Progressives will have to also develop innovative but practical policies, like the proposed National Disability Insurance Scheme, to deliver greater justice to those who have disabilities, but also to those who care for them. Other policies must centre on creating family and work regimes that make possible women’s economic independence and fulfilment in the free use of their talents, but within a social framework which honours the ethic of care, rather than lines up against it. Some of these policies have been working well in Scandinavia for decades. In contrast to the neo liberal US which after 11 years of intense political struggle delivered a meagre 3 months of unpaid family and medical leave, northern Europe offers paid parental leave, sick leave and carer’s leave, as well as shorter working hours.
But any Left project must go deeper than this, changing our social imagination.
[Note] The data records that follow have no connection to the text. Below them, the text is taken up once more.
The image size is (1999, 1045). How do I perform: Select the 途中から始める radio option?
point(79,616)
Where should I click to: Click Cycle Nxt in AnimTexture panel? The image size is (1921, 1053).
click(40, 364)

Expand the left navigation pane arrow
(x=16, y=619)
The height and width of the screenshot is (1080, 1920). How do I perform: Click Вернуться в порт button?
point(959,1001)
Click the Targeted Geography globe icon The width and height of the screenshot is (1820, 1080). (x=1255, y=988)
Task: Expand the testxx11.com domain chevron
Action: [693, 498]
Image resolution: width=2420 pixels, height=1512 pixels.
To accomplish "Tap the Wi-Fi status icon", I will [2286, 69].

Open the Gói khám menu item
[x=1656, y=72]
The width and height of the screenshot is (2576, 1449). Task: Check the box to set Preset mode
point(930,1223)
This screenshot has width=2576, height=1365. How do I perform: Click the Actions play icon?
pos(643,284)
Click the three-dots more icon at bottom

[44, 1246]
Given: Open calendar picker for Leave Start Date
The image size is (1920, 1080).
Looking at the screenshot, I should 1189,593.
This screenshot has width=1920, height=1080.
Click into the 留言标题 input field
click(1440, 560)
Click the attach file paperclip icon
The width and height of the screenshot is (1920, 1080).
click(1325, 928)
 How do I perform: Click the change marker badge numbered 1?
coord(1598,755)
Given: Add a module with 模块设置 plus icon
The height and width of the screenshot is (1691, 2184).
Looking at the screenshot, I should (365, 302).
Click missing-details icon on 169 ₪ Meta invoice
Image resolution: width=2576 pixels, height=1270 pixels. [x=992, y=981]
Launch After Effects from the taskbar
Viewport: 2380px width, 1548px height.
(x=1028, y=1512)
We need to challenge the ways market relations are presently inscribing their harsh tattoo upon our social and even most intimate relationships. They are reshaping our tolerance and generosity towards vulnerability into an identifiable hostility to dependency, where the strong all too often ‘take aim against the weak’ or where, as Richard Sennett argues, welfare needs are discussed in ‘acid tones,’ and ‘pervaded by insinuations of parasitism.’ We need to stop seeing care work as the sad fate of the loser, and to start giving it a place of pride as a valuable and humanising part of every citizen’s life. As Nancy Fraser suggests, we need to transcend the neo-liberal ideal of the universal breadwinner and move towards the ideal of the universal caregiver, involving men as well as women in honouring the ethic of care.
So let’s imagine another ad. It is the 2010 election campaign. This time the face is not a sleek master of the universe like Dempsey, but the careworn one of a new Senate candidate. A long time carer of her own disabled child, she is a member of the successful new Carer’s Party, which is poised to hold the balance of power in the Senate. She wants a New Deal for the care sector. The slogan is: ‘No one giving or receiving care to be living in poverty by 2015.’ She pauses, and swings full front to the camera. “Because they are worth it.”
[i] Peter Moss: There are Alternatives, Markets and Democratic Experimentalism In Early childhood Education and care, Working Paper no 53 27th August 2009, Bernard van Leer Foundation, The Netherlands, and the Bertelsmann Stiftung, Germany.
[ii] Helen Trinca & Catherine Fox: Better Than Sex; How a Whole Generation became Hooked on Work, Sydney, Random House, 2004
[iii] See George Megalogenis, ‘Ageing makes health biggest employer’, the Australian, September 18, 2009. and David Uren, ‘Population to now hit 35 million by 2049′ The Australian, September 18th , 2009.